Chapter 8: Ethan: A Product of the Service Industry
Austin, Texas, is renowned as a high-tech, fast-growing city for the young and creative, a cool place to live, and the scene of internationally famous events such as SXSW and Formula 1. But as in many American cities, poverty and penury are booming along with wealth and material abundance in contemporary Austin. Rich and poor residents lead increasingly separate lives as growing socioeconomic inequality underscores residential, class, racial, and ethnic segregation.

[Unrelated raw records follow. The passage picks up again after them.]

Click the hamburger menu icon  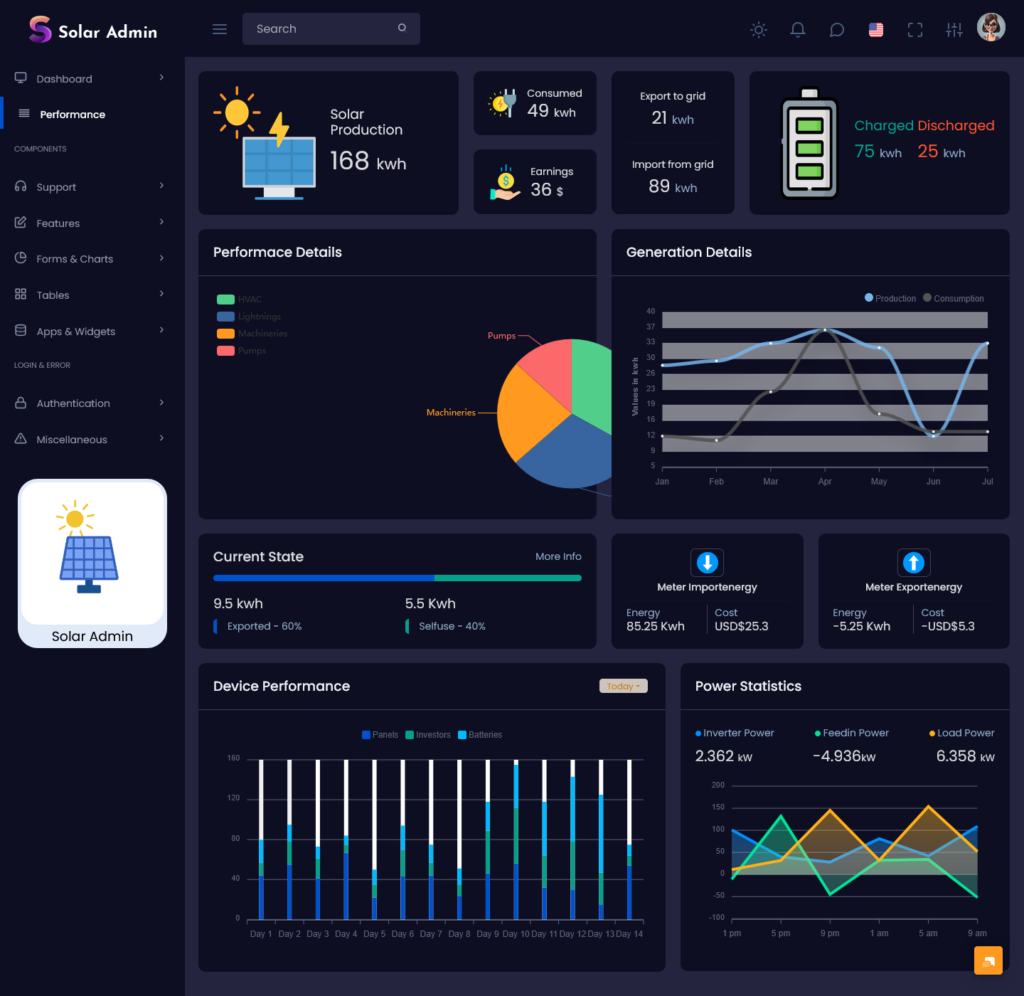coord(220,29)
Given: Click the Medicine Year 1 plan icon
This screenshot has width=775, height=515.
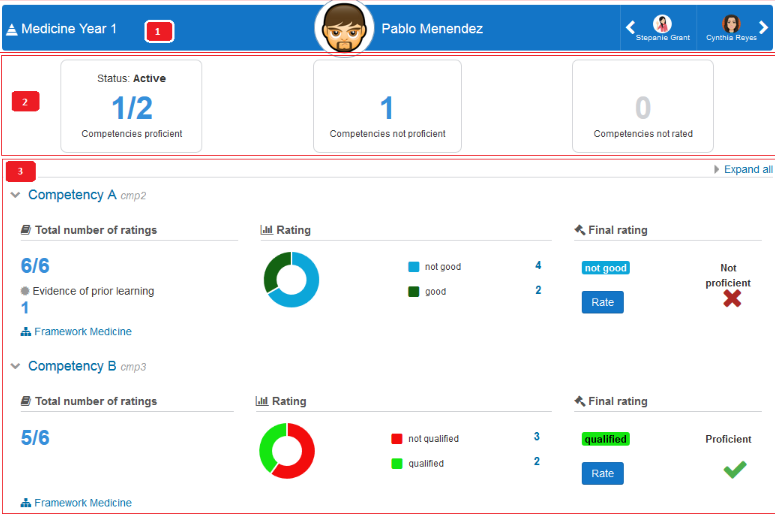Looking at the screenshot, I should [11, 30].
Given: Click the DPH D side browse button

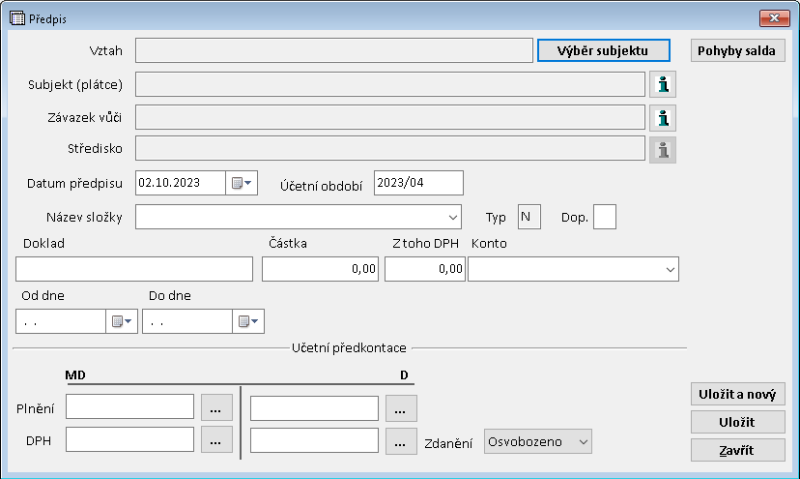Looking at the screenshot, I should click(x=400, y=441).
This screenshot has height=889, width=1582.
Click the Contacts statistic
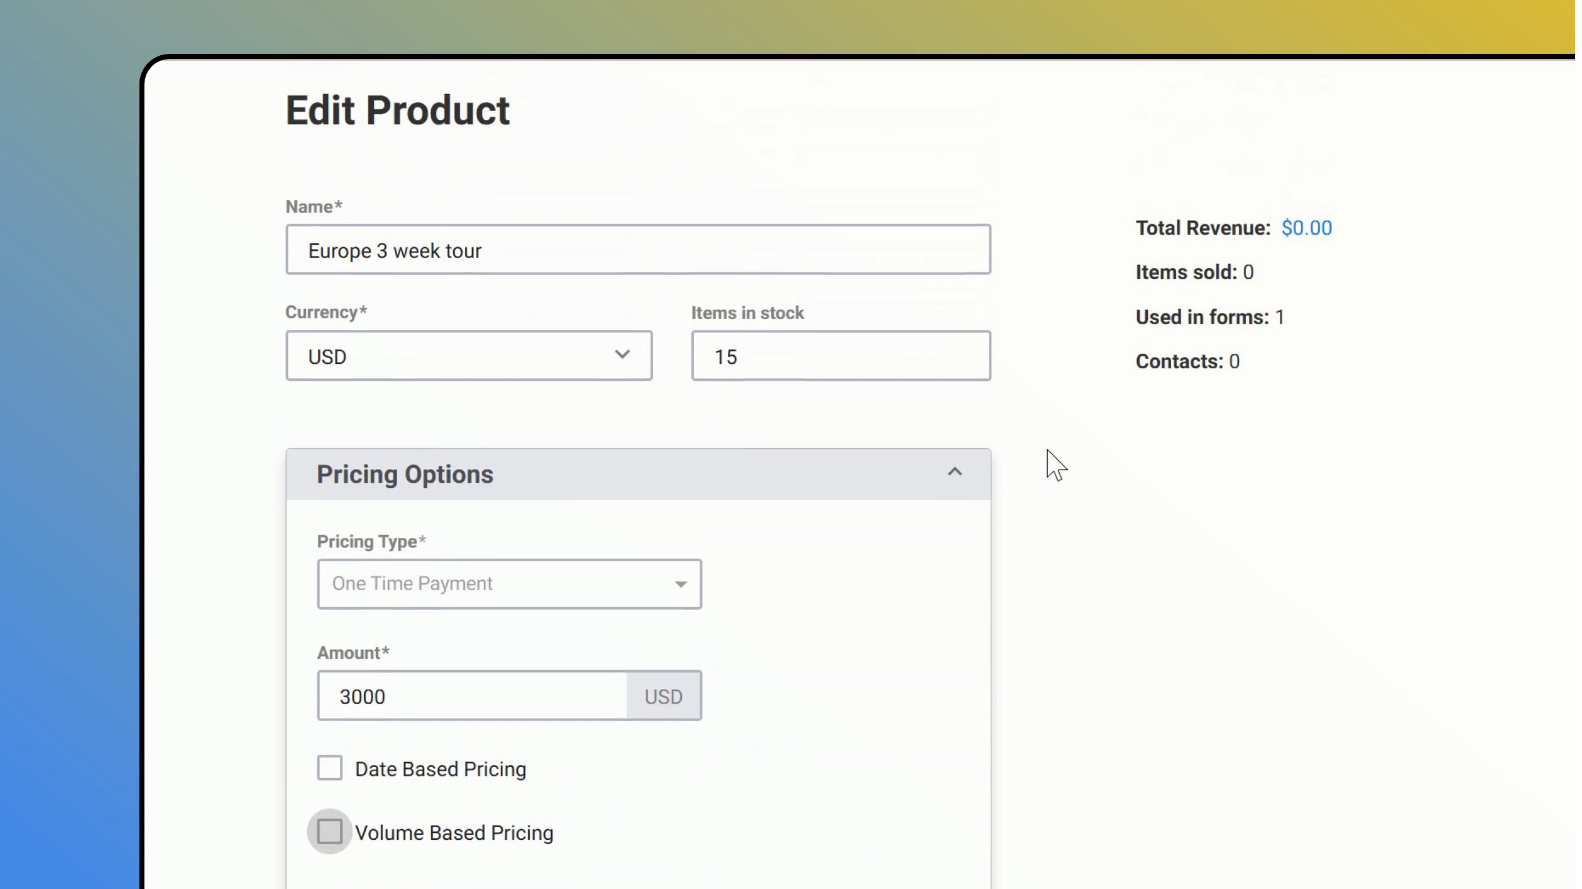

In Invisible in Austin, the award-winning sociologist Javier Auyero and a team of graduate students explore the lives of those working at the bottom of the social order: house cleaners, office-machine repairers, cab drivers, restaurant cooks and dishwashers, exotic dancers, musicians, and roofers, among others. Recounting their subjects’ life stories with empathy and sociological insight, the authors show us how these lives are driven by a complex mix of individual and social forces. These poignant stories compel us to see how poor people who provide indispensable services for all city residents struggle daily with substandard housing, inadequate public services and schools, and environmental risks. Timely and essential reading, Invisible in Austin makes visible the growing gap between rich and poor that is reconfiguring the cityscape of one of America’s most dynamic places, as low-wage workers are forced to the social and symbolic margins.